Investigation of the SWAT Model Efficiency to Determine Water Balance Components (Case Study: Semirom Mehrgerd Watershed (

Document Type : Original Article

Authors

1 M.Sc. Graduated in Watershed Management Engineering, Faculty of Natural Resources, Yazd University.

2 Professor, Watershed Management Department, Faculty of Natural Resources, Yazd University.

3 Assistant Professor, Watershed Management Department, Faculty of Natural Resources, Yazd University.

Abstract

In this research, water balance components in Mehrgerd watershed was simulated using the SWAT hydrological model. The main purpose of this research is the model efficiency test and its ability to use as a water balance simulator in the Mehrgerd watershed. For this purpose, the necessary data such as precipitation, minimum and maximum temperature, relative humidity, sunshine hours, daily wind speed, monthly discharge and as well as required maps including digital elevation model (DEM), land use and soil were provided. and entered to the SWAT model.
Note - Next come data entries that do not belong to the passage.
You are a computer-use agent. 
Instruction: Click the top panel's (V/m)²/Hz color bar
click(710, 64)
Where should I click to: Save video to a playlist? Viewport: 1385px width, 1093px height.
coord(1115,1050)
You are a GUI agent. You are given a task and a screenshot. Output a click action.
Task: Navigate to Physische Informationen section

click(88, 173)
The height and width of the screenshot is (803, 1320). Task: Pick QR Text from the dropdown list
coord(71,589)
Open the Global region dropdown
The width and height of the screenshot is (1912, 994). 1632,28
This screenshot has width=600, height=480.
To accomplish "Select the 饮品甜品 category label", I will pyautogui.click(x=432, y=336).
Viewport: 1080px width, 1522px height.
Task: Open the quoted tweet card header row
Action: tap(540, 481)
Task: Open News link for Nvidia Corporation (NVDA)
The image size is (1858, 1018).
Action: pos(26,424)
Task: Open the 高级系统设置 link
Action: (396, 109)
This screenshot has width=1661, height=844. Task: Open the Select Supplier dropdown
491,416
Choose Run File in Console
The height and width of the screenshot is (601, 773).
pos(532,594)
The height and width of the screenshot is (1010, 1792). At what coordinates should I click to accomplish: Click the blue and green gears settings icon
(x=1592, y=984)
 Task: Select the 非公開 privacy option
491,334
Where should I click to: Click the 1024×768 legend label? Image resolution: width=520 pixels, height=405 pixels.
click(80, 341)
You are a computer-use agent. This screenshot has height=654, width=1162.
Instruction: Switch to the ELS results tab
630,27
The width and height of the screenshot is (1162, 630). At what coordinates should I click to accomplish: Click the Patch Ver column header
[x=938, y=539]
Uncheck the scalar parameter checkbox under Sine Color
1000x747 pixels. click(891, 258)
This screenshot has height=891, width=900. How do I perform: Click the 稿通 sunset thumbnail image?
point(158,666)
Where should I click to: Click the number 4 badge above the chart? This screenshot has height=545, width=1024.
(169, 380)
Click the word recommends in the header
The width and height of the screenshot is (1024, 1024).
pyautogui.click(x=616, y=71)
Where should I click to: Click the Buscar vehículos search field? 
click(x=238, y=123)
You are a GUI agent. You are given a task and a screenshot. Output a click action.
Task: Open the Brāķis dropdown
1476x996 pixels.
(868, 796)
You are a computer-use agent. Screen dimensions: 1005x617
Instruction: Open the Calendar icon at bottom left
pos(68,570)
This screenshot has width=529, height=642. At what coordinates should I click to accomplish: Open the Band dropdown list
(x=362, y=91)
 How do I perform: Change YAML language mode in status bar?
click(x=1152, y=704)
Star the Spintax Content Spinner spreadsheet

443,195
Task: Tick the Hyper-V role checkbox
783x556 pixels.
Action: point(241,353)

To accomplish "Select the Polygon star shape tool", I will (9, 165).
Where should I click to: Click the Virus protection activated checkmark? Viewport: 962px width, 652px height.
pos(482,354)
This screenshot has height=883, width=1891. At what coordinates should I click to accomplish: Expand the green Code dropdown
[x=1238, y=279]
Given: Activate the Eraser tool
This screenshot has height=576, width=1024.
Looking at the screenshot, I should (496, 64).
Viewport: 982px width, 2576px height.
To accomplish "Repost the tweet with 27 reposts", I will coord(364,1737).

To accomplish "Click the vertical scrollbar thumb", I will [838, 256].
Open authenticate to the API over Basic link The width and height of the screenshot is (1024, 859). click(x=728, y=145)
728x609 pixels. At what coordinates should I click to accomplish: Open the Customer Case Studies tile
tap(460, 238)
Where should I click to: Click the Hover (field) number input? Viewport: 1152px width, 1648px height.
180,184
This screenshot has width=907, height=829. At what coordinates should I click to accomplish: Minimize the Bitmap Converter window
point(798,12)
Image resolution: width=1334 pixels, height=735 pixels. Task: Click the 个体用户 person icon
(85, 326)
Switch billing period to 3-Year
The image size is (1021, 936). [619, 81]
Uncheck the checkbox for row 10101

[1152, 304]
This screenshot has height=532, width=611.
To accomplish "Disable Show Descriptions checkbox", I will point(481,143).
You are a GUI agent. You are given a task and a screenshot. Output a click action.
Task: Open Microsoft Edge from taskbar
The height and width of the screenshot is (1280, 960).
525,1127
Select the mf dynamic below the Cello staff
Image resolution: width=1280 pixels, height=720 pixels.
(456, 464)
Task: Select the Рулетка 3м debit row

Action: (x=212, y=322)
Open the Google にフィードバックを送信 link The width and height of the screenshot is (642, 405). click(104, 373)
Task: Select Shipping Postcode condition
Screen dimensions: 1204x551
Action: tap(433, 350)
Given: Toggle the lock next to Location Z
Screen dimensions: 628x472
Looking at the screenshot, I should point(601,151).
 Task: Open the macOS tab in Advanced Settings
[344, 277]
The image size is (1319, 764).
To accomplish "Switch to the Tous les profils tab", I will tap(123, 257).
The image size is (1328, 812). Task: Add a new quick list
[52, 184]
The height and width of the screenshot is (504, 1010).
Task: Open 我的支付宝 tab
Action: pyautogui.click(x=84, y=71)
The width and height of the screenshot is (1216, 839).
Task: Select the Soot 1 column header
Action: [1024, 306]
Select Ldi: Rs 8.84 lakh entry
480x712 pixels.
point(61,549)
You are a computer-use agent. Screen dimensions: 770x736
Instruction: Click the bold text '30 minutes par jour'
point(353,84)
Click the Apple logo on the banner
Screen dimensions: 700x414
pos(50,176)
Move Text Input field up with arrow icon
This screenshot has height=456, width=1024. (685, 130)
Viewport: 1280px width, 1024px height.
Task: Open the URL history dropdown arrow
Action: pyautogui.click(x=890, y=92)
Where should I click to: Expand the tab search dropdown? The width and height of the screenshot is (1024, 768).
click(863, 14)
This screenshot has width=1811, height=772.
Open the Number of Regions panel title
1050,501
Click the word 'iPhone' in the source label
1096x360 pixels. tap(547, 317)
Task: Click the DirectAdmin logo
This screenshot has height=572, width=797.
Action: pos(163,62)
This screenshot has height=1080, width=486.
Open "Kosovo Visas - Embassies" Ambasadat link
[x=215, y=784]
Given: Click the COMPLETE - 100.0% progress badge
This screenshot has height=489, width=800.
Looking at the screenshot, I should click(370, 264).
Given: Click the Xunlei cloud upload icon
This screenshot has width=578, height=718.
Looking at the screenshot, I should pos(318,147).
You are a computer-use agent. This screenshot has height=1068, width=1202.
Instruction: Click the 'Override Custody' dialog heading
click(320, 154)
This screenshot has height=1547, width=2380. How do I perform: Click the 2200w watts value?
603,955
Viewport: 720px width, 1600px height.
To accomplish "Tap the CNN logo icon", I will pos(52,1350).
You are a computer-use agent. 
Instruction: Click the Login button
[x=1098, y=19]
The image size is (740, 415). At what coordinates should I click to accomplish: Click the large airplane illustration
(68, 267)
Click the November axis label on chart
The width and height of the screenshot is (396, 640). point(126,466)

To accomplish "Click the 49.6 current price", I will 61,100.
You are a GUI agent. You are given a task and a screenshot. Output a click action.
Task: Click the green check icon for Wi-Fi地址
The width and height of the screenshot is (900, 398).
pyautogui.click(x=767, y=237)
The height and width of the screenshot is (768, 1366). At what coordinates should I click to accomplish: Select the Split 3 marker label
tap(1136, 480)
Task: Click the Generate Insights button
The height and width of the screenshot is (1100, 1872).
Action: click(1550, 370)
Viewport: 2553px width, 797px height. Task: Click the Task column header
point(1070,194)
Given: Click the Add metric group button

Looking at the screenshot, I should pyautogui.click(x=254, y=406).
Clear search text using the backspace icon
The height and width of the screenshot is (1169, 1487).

A sensitivity analysis was done using the )OAT( method to determine the sensitive parameters. The calibration and validation of the model were done by Sufi-2 algorithm. The calibration process was conducted for the period 2004 to 2012 while the validation process was from 2013 to 2016. Monthly runoff simulation accuracy was calculated using the determination coefficient (R²) and Nash Sutcliffe (NSE) index for calibration and validation 0.73, 0.69 and 0.71, 0.58, respectively. The results showed that 64 % of precipitation enters the atmosphere through evapotranspiration. Approximately, 31% of it goes to the waterway as the surface runoff and lateral flow. Finally, from 6 % of water entered into the soil layers, close to 1 % of it joins to the underground water. The results of this research show the acceptable performance of the SWAT model to simulate the water balance in Mehrgerd watershed. Therefore, this model can be used for water resources planning in this study area.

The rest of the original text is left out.